Carlos ist dumm und darum Moslem

Früher bezeichnete er sich als Christ. Aber jetzt will Carlos «als beinharter Kampfsportler reüssieren», darum «dürfte Mohammed für ihn auf Dauer interessanter sein». Das schreibt der Journalist Thomas Widmer in einer «Analyse» im Tages-Anzeiger. 

Das schreibt der Journalist Thomas Widmer in einer «Analyse» im Tages-Anzeiger. Seine Begründung: Der Koran ist ein simples Buch, das Underdogs besonders gern lesen, weil es darin um Rache an Tyrannen geht. Die Bibel sei im Vergleich dazu «wirr». Der Artikel erschien im «Tages-Anzeiger» unter dem Titel «Analyse». Zu dieser Tirade voller Behauptungen und Vorurteile hätte «Pamphlet» besser gepasst.

Die Gründe für Carlos’ Glaubenswandel findet Widmer, Reporter und laut Angaben des Tages-Anzeigers auch Islamwissenschaftler, in einem Weltwoche-Interview: Carlos fühle sich «verarscht und hintergangen» und sei «nicht gern eingesperrt», sehe sich als Opfer, nicht als Täter.

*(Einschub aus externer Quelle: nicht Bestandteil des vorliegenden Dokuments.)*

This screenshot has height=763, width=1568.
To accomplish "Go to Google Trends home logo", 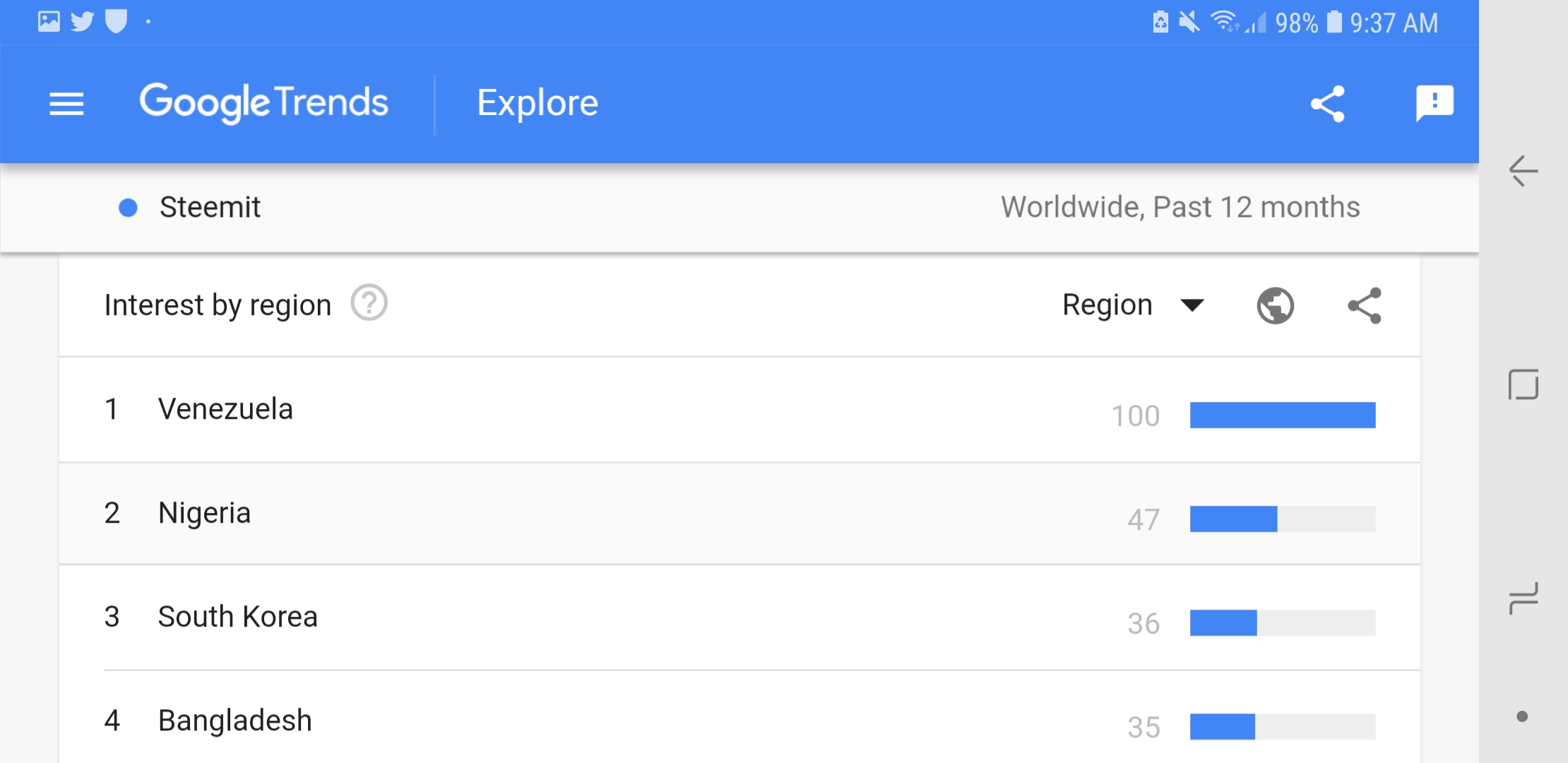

Dass Carlos sich von der Bibel, seiner früheren Wegweiserin abwandte, ist für Widmer klar: Jesus war ein Softie und Frauenversteher und starb am Kreuz den Opfertod. So einer kann kein Idol sein für einen Messerstecher.

Widmer führt Gründe an, warum der Koran besonders gut zu Carlos passt. Erstens: Mohammed war ein Kriegsherr, der lehrte, dass man zurückschlagen darf, um am Ende edler Sieger zu sein. Das Alte Testament mit Stellen wie «Auge um Auge, Zahn um Zahn», lässt er beiseite. Zweitens: Amerikanische Gefängnisse sind voll von Muslimen, meist Schwarzen. Drittens: Grosse Kämpfer wie Malcolm X oder Cassius Clay waren Moslems. Viertens: Der Koran ist einfach zu verstehen: «Von diesem Buch, das direkt und deutlich spricht und viel kürzer ist als die Bibel, fühlt Carlos sich offenbar verstanden.»

Solange der Glaube nicht zu einer Straftat führt, ist Religion Privatsache. Wenn ein Journalist einen Zusammenhang zwischen der Religion und dem Verhalten eines jungen Straftäters herbeischreibt, sollte er wenigstens genau sein: Carlos hat seit mehreren Jahren nicht mehr gegen das Gesetz verstossen. Die Strafen kassierte er für sein Verhalten in jenen Jahren, in denen er noch der Bibel anhing.